Quem ganha até R$ 5 mil por mês passou a ser isento do Imposto de Renda da Pessoa Física (IRPF) a partir de 1º de janeiro de 2026, com as mudanças aprovadas no fim de 2025. A nova regra também prevê descontos para rendas entre R$ 5 mil e R$ 7.350 mensais e aumento da tributação para quem recebe acima de R$ 50 mil por mês.

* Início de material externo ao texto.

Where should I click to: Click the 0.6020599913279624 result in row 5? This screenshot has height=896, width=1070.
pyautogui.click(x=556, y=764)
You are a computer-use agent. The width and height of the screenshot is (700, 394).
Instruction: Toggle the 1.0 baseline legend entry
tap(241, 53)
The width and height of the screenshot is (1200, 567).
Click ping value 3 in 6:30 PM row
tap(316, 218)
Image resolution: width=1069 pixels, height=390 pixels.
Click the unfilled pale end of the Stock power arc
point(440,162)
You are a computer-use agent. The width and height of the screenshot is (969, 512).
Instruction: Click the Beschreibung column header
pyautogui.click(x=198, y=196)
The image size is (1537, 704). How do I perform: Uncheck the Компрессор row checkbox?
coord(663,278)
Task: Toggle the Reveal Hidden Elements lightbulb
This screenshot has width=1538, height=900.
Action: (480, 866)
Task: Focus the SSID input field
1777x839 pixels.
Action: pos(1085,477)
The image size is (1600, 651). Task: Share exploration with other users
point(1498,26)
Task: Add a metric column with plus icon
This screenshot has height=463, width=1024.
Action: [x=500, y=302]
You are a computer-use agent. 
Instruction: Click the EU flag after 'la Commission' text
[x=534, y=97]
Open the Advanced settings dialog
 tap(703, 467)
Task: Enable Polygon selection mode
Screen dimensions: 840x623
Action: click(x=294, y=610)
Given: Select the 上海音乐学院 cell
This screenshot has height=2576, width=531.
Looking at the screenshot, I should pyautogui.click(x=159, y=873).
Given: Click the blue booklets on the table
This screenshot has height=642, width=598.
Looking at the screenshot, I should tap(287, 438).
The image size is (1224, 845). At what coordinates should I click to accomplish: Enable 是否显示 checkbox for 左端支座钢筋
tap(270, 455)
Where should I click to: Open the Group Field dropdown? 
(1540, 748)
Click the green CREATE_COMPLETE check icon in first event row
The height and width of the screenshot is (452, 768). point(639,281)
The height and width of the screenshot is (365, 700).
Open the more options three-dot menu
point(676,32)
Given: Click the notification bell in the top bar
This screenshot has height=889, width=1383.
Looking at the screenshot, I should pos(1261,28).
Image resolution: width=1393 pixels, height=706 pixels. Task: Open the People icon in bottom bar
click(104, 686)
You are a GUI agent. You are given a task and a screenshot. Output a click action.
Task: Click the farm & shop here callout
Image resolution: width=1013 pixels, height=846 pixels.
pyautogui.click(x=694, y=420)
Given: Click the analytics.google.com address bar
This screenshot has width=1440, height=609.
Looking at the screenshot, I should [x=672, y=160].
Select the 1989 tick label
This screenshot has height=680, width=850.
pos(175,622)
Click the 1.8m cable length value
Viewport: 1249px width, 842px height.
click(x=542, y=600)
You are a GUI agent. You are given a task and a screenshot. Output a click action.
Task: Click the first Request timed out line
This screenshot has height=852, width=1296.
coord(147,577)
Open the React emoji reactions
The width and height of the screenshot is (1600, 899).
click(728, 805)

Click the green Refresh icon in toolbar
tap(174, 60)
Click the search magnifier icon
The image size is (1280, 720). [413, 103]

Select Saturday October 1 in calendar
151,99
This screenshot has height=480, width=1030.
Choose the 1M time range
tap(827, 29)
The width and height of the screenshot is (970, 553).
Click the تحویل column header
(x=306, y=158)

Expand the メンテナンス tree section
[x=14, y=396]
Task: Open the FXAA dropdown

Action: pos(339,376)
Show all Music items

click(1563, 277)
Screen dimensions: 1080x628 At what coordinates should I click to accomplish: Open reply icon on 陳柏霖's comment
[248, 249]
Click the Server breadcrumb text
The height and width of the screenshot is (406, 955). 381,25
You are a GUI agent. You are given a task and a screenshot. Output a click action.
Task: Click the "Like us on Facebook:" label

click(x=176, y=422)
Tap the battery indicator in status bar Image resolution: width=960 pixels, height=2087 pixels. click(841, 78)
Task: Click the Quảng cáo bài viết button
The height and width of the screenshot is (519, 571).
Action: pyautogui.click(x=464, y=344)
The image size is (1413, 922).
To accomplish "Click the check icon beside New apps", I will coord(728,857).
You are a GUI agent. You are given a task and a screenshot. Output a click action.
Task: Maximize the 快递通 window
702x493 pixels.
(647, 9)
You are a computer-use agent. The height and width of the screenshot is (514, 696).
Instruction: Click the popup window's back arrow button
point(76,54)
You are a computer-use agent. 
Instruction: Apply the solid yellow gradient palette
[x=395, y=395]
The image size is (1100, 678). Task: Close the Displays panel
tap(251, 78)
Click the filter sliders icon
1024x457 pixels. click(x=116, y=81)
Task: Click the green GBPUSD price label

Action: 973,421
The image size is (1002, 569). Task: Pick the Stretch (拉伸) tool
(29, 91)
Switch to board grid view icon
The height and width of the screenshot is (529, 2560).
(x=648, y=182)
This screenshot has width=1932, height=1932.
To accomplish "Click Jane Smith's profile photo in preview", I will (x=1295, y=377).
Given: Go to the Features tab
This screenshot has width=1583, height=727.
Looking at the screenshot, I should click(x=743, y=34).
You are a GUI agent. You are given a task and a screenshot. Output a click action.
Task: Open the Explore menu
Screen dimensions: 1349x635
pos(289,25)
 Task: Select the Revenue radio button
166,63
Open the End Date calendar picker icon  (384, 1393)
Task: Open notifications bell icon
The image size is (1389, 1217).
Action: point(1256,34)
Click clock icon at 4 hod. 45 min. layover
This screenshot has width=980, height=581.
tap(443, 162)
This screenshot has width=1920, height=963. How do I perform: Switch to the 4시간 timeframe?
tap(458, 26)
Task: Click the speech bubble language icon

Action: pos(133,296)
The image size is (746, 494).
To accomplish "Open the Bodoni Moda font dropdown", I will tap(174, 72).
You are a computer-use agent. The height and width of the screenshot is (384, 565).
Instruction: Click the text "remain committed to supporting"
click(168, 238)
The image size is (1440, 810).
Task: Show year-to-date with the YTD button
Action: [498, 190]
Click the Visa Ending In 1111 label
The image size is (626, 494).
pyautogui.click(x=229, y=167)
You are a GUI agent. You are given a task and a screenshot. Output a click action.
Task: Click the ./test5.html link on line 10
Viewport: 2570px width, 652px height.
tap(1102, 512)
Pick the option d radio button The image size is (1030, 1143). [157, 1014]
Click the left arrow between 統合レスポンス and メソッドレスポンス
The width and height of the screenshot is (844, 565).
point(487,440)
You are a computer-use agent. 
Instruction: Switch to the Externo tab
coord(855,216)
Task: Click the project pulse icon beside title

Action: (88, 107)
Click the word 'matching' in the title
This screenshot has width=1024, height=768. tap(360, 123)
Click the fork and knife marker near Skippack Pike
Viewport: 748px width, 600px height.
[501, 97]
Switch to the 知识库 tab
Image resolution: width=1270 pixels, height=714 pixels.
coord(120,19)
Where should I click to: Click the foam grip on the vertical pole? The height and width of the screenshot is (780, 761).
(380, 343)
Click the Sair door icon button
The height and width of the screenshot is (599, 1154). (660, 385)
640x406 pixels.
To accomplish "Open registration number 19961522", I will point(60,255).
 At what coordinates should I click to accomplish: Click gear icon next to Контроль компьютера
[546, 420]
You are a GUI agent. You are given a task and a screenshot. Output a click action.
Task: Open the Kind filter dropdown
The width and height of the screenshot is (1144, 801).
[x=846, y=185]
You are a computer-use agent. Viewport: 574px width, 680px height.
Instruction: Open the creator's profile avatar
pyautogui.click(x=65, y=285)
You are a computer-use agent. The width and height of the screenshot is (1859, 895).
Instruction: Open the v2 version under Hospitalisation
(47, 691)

A medida beneficia cerca de 10 milhões de brasileiros, segundo o Ministério da Fazenda. Para compensar a perda de arrecadação, foi criada uma alíquota mínima de IR para pessoas de alta renda: quem recebe mais de R$ 600 mil por ano passa a pagar imposto mínimo, que cresce gradualmente até 10% para rendas acima de R$ 100 mil mensais.
O impacto maior recai sobre o 0,1% mais rico da população, cerca de 200 mil pessoas. Desse grupo, aproximadamente 141 mil contribuintes terão aumento efetivo de imposto, de acordo com a Receita Federal.
Como ficam as principais faixas de renda:
Até R$ 5 mil por mês
Trabalhadores com carteira assinada estão totalmente isentos do IRPF. Antes, a isenção valia apenas para quem ganhava até R$ 3.036.
De R$ 5 mil a R$ 7.350
Há uma tabela progressiva com dedução automática, garantindo que o imposto não reduza o salário líquido abaixo do limite de isenção. Quem está nessa faixa pagará menos imposto do que até 2025.
Acima de R$ 50 mil com carteira assinada
A alíquota nominal segue em 27,5%. A alíquota mínima só será aplicada se, ao final do cálculo, a taxa efetiva ficar abaixo do novo piso.
Profissionais que recebem por empresa (PJ)
Quem recebe principalmente por dividendos, antes isentos, poderá passar a pagar IRPF mínimo. Para rendas acima de R$ 50 mil mensais, haverá retenção de 10% na fonte, com ajuste posterior na declaração anual.
Renda mista (salário + empresa ou outros rendimentos)
Todos os rendimentos são somados. Se a renda anual ultrapassar R$ 600 mil e a alíquota efetiva ficar abaixo de 10%, aplica-se a nova regra. Caso contrário, nada muda.